マハーシヴァラートリにはさまざまな神話が伝えられますが、一説に、シヴァ神の象徴として崇められるシヴァリンガムが誕生した日であると伝えられることがあります。至高の存在の目に見える「しるし」として、また、シヴァとシャクティの結合を示す神聖なシンボルとして崇められるシヴァリンガムは、私たちの生きる日々に深い意味を与えています。
シヴァ神がシヴァリンガムとして姿を現した起源は、ブラフマー神とヴィシュヌ神との間で始まった争いにあると一説に伝えられます。大昔、ブラフマー神とヴィシュヌ神は、どちらの方が強いかという争いを始めます。その争いの無益さを示すために、シヴァ神は二人の前に始まりもなく終わりもない巨大な柱として姿を現します。そして、この柱の大きさを見届けた方が最も強いものであるとシヴァ神は述べました。
ブラフマー神は白鳥に乗り高くまで飛び立ち、ヴィシュヌ神は猪となり地中深くへと潜り込みます。しかし、始まりもなく終わりもないその巨大な柱の大きさを、どちらも見届けることはできませんでした。二人が諦めかけた時、柱が裂けシヴァ神が姿を現します。そのあまりの荘厳さに、二人はシヴァ神を最も強いものとして受け入れ、シヴァリンガムとしてその姿が崇められるようになったと言われます。
この日が、マハーシヴァラートリの日であったと伝えられます。それ故、この日におけるシヴァリンガムへのアビシェーカ(洗礼供養)は欠かすことができないものであり、人々は夜通しシヴァリンガムへの礼拝を行います。シヴァラートリは、満月から14日目を迎える夜にあたります。
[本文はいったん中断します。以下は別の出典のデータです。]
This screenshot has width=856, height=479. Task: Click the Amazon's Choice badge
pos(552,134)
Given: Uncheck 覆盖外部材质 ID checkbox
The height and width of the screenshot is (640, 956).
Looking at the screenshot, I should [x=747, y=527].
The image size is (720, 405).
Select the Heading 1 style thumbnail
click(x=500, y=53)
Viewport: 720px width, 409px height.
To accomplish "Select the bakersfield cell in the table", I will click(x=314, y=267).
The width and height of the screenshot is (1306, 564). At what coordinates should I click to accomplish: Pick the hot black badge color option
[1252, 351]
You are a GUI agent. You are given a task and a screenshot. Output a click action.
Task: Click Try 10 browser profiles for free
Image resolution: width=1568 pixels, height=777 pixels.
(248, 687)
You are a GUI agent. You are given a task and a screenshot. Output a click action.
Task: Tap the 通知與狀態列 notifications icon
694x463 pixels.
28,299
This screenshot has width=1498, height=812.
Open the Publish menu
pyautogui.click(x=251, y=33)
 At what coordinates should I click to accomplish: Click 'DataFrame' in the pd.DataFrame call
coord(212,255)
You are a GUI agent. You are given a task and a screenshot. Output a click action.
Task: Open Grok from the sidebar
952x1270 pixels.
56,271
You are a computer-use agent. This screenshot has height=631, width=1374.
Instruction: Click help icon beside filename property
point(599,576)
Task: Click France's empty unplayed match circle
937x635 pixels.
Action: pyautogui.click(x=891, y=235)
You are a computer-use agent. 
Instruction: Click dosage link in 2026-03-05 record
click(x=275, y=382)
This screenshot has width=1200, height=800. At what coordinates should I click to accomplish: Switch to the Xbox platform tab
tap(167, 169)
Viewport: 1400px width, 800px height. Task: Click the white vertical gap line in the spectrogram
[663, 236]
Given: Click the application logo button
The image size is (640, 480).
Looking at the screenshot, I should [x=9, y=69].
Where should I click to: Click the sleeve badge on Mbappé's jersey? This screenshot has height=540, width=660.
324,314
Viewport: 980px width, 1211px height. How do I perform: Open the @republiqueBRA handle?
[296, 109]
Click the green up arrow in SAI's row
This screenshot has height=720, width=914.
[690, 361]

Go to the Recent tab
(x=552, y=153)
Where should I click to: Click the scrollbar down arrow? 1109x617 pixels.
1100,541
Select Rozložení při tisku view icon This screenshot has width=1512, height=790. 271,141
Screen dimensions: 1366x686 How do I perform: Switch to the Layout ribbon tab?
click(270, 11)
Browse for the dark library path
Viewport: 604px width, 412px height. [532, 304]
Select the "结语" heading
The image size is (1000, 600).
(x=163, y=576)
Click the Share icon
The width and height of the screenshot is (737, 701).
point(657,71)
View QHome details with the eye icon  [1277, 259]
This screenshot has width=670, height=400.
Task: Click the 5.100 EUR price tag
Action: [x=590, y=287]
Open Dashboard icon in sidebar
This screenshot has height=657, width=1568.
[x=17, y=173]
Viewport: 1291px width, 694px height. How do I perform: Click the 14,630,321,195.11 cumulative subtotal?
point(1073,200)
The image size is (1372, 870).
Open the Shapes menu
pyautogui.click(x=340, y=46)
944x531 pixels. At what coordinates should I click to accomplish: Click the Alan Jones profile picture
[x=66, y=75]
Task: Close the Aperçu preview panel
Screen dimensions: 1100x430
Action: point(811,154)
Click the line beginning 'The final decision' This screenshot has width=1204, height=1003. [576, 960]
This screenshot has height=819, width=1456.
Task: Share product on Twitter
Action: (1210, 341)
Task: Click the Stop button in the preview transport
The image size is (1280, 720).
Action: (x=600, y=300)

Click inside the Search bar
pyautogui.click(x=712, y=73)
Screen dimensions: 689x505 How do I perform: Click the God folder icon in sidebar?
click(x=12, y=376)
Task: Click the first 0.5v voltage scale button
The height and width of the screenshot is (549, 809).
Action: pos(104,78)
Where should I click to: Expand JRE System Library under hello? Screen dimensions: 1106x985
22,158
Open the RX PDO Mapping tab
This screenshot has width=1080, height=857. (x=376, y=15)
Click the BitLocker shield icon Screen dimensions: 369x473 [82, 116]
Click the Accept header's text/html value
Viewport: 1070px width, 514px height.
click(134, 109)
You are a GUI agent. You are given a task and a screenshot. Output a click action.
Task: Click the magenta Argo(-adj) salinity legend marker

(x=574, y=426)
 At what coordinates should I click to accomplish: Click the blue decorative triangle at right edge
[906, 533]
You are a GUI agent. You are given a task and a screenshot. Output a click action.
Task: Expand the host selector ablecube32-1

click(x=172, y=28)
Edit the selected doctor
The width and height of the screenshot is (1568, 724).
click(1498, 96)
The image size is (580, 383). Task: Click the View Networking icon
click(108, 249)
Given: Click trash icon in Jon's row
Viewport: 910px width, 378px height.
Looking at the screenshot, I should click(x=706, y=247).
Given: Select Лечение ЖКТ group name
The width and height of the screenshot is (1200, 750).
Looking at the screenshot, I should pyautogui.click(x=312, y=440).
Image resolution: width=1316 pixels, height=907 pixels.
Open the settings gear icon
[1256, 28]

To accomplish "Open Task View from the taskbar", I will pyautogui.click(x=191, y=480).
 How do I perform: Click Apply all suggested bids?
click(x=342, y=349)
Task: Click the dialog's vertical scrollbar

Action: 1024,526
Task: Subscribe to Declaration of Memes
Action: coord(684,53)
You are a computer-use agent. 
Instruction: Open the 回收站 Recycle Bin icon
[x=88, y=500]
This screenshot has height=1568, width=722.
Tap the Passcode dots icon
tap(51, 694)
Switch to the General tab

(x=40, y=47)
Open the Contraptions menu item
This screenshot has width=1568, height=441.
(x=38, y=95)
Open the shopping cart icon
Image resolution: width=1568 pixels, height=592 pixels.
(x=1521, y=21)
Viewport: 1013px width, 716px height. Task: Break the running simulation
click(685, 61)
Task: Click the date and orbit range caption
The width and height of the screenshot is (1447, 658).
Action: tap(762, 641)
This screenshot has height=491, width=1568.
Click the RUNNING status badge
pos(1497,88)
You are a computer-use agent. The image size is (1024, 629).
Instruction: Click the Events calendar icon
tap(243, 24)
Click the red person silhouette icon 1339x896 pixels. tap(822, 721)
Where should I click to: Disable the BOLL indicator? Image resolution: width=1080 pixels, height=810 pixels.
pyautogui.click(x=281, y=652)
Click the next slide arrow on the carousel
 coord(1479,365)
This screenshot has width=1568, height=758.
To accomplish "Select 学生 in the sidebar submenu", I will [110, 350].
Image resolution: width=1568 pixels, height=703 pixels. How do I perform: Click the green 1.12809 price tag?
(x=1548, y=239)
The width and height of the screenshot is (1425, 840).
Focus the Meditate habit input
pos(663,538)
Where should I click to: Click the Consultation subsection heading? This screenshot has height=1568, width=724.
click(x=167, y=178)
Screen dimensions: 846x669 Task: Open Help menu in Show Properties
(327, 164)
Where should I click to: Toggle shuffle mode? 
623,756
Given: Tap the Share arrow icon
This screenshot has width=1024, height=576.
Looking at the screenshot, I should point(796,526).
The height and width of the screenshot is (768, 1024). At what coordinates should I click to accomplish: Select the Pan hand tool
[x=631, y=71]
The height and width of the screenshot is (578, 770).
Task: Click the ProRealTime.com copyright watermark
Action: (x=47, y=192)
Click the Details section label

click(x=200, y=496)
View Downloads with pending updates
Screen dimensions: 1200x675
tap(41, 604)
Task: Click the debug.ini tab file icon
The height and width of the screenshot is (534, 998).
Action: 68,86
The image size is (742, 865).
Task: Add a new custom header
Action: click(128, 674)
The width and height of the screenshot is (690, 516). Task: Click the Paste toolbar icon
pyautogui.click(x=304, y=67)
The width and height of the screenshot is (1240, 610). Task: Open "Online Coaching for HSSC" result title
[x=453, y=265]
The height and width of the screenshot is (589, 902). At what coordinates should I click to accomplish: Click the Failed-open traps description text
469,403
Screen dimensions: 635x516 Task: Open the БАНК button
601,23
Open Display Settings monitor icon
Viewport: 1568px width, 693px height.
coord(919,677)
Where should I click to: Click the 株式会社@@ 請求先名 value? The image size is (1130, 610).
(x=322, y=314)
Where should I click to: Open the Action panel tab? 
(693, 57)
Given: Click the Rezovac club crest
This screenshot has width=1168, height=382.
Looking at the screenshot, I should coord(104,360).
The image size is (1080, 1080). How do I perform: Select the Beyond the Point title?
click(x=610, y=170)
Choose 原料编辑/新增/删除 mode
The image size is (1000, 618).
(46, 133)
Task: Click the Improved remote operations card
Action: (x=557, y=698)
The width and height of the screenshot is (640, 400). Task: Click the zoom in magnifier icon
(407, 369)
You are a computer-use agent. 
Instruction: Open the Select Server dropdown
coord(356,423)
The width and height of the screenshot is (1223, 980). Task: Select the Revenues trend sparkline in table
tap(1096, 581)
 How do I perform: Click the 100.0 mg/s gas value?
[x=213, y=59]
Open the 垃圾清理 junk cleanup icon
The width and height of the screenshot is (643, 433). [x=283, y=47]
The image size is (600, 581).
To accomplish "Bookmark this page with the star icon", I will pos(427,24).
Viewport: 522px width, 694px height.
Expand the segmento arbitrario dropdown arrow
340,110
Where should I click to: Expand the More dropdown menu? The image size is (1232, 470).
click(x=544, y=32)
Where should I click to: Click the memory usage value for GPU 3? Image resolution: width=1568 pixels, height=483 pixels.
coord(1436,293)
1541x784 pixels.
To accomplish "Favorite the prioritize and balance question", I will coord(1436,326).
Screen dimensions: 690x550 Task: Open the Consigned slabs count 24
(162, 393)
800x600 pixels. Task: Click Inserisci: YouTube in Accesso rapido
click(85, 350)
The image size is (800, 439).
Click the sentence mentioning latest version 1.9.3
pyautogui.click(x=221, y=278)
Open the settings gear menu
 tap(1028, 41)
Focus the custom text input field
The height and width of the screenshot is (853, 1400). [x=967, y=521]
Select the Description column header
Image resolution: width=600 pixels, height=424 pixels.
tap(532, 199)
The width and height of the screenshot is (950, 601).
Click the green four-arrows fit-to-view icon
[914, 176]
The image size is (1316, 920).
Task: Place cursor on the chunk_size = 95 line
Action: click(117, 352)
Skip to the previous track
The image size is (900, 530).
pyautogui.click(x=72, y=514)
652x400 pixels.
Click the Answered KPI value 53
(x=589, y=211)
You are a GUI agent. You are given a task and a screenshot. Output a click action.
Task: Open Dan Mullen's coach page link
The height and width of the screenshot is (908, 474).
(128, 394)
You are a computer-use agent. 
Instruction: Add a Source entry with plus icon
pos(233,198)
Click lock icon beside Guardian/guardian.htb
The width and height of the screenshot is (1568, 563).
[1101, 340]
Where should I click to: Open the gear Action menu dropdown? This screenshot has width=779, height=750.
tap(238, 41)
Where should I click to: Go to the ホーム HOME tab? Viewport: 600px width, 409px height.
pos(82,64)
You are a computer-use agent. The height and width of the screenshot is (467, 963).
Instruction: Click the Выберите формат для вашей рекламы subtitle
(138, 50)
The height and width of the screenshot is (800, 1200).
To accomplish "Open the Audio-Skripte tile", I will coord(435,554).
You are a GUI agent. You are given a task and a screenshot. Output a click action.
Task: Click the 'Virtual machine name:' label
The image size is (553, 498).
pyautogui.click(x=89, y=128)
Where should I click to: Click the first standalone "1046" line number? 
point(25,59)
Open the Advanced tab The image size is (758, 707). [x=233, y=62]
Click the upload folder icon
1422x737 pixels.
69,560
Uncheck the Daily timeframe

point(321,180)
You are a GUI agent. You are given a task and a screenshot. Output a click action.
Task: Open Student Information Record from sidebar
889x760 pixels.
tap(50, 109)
月のない暗い夜から再び月が輝き始める時、三日月を豊かな髪に飾るシヴァ神の象徴を礼拝することは、再生と破壊の中にある永遠性を気づかせてくれるようにも思います。
シヴァリンガム(男性器:男性エネルギー)は、ヨーニ(女性器:女性エネルギー)と共に崇められることが多く、その結合は、誕生や調和の象徴としても崇められます。このマハーシヴァラートリからは、インドの多くの地域で木々が芽吹き多くの花が咲き始めます。この壮大な宇宙の調和の中で繰り返される、生と死を深く感じさせるこの祝祭を通じ、自分自身の内に、始まりもなく、終わりもなく輝く光を見据えたいと感じています。